The Catholic Church is facing further controversy over reports that it has spent €23m (£20m) for a share of an apartment block in Rome that also houses Europe's biggest gay sauna.

As cardinals gathered for the conclave to select a new pope, the Vatican faced fresh embarrassment after it emerged that it had paid for up to 20 apartments for priests in the building in 2008. It is believed Cardinal Tarcisio Bertone, Pope Benedict's former right-hand man, was behind the purchase.

The huge stone building also contains the Europa Multiclub Sauna and Gym, which claims on its website to be "the number one gay sauna in Italy".
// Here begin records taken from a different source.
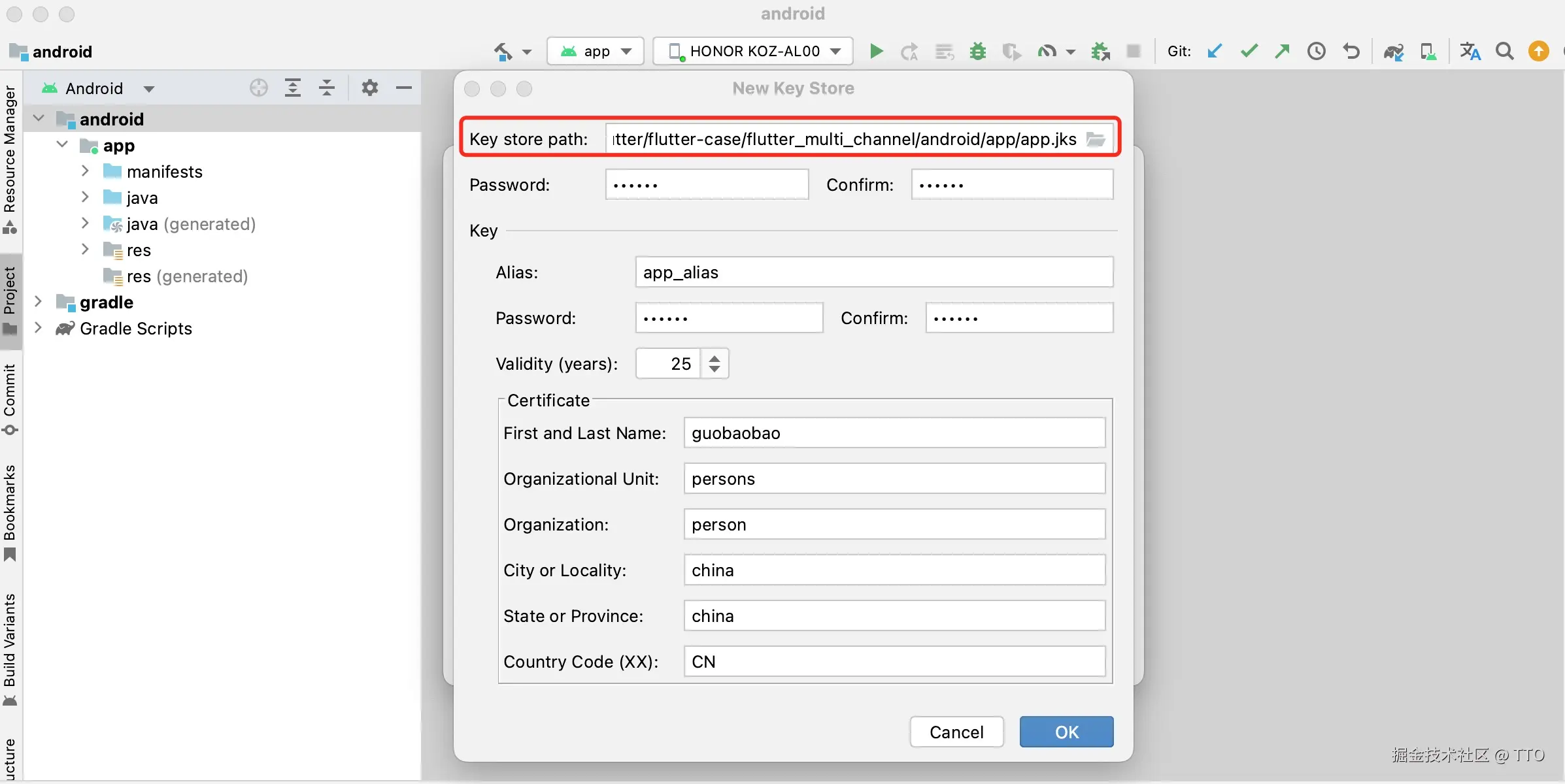Viewport: 1565px width, 784px height.
Task: Expand the manifests folder
Action: click(85, 171)
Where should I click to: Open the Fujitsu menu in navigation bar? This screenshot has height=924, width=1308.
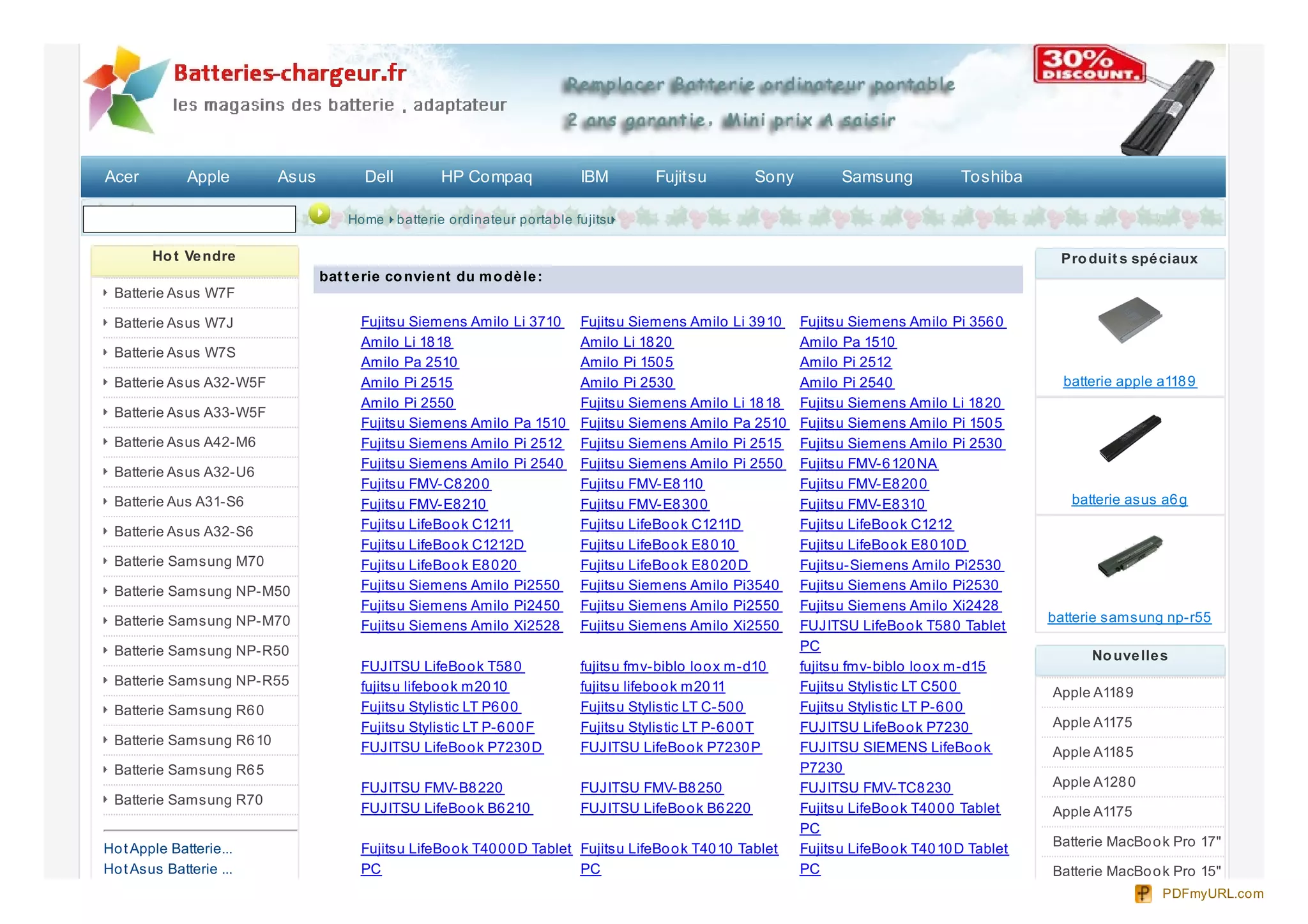(x=681, y=177)
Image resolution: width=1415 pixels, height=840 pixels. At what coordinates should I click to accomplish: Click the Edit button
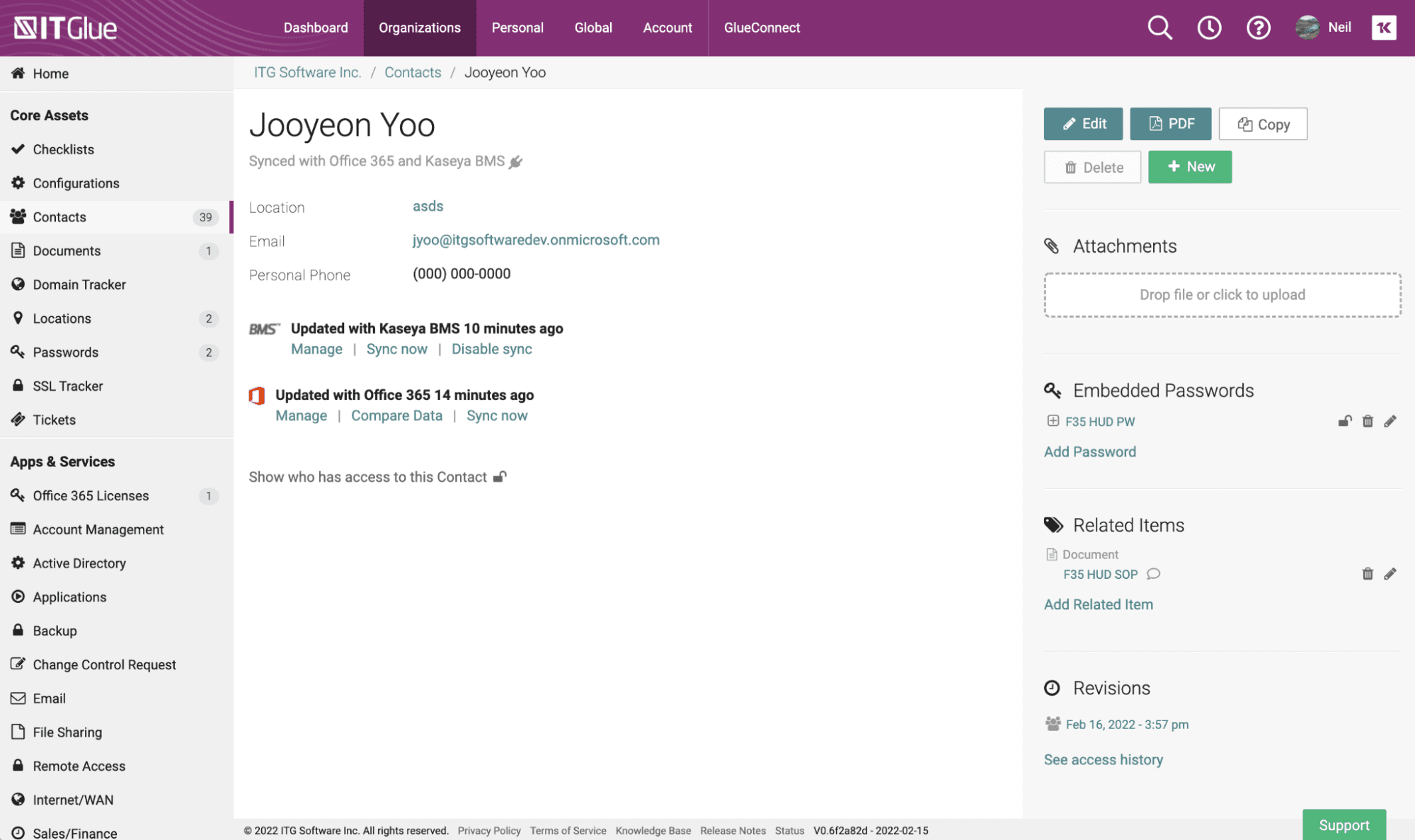(x=1083, y=124)
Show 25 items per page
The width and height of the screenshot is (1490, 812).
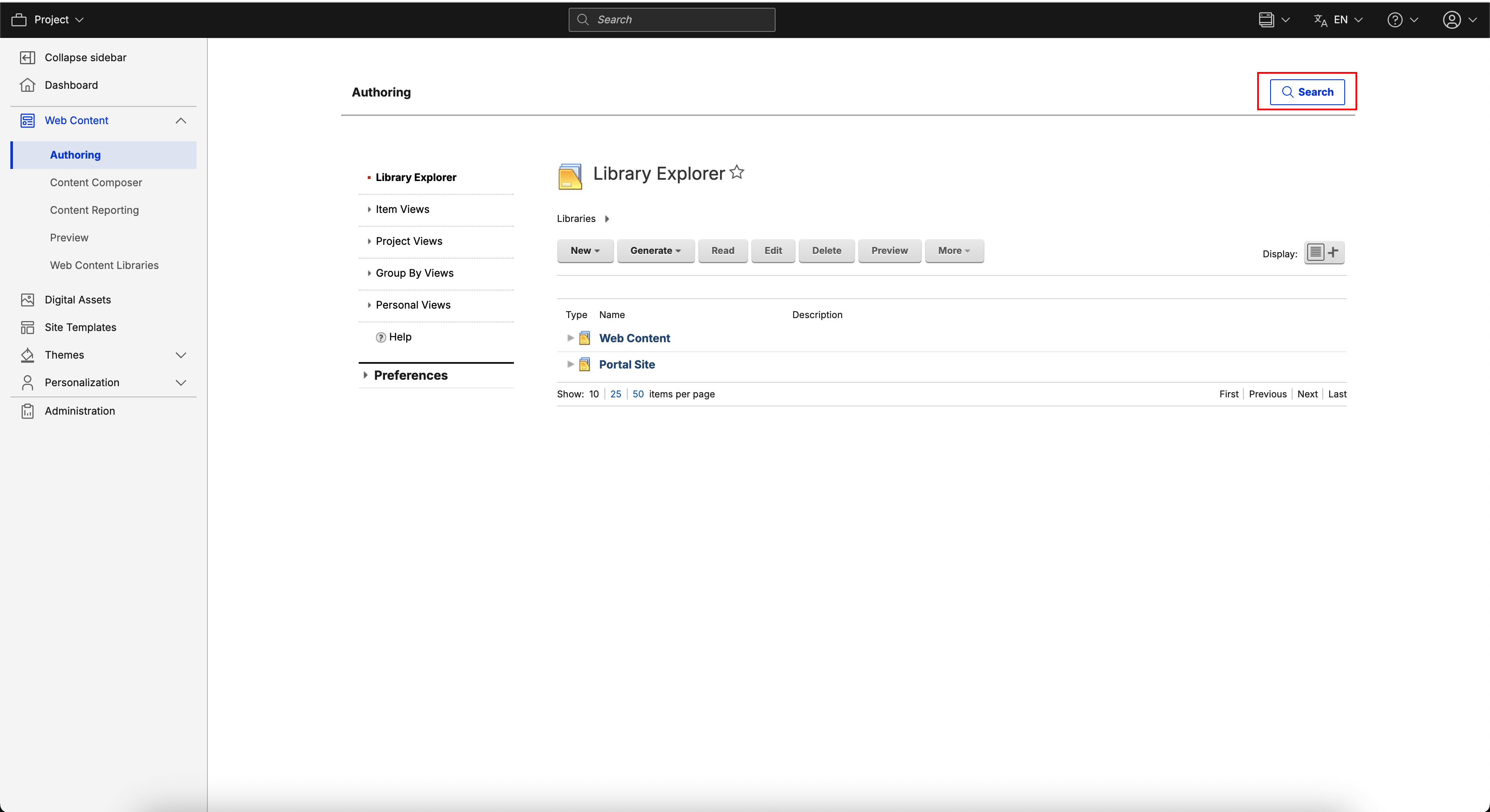tap(615, 394)
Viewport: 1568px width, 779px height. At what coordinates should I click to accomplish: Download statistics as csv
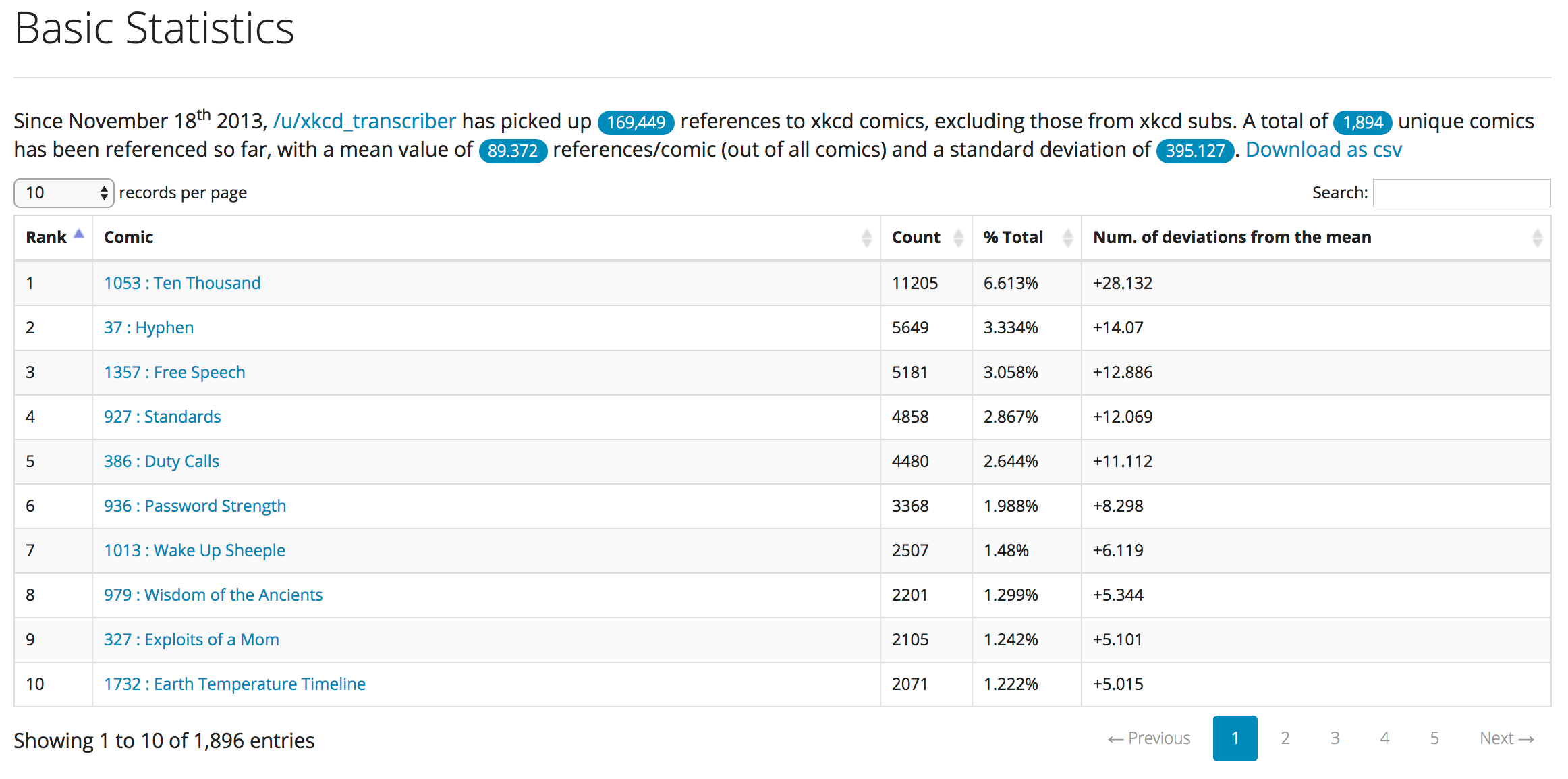(1323, 149)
Cardinal Ivan Dias, the head of the Congregation for Evangelisation of Peoples, stays in a 12-room apartment on the first floor of the building, just above the entrance to the sauna.

The 76-year-old former archbishop of Bombay has gone on record as saying how he believed that gay and lesbian people could be "cured" of their "unnatural tendencies" through the sacrament of penance.

Italian newspaper La Repubblica, which ran a front page story on the revelations about the senior clerics' neighbours in the apartment block, said that the presence of Italy's best known gay sauna was "an embarrassment" for the Church.

The Italian media also highlighted how the Holy See would avoid payments to the Italian state over the purchase of the block because of tax breaks by Berlusconi's government that followed the building being recognised as part of the Holy See.

The irony of the location of the Vatican apartments has not been lost on the sauna or its visitors. On its website, it promotes one of its "bear nights" with a video of a man stripping off before changing into a priest outfit. The voiceover adds that the man, "Bruno", is "free to the music of his clergyman, remaining in a thong, because he wants to expose body and soul".

Readers on Italian gay websites were also quick to express their amusement. One wrote: "Oops, I took the wrong door, I thought it was the chapel. If you can't go to the gay sauna for fear of being seen what do you do if you have millions of euros stolen from Italians? You buy the apartment block with the sauna inside."

Last month, the Vatican was met with further controversy as Britain's most senior Roman Catholic cardinal, Keith O'Brien, resigned after admitting "inappropriate behaviour" towards priests.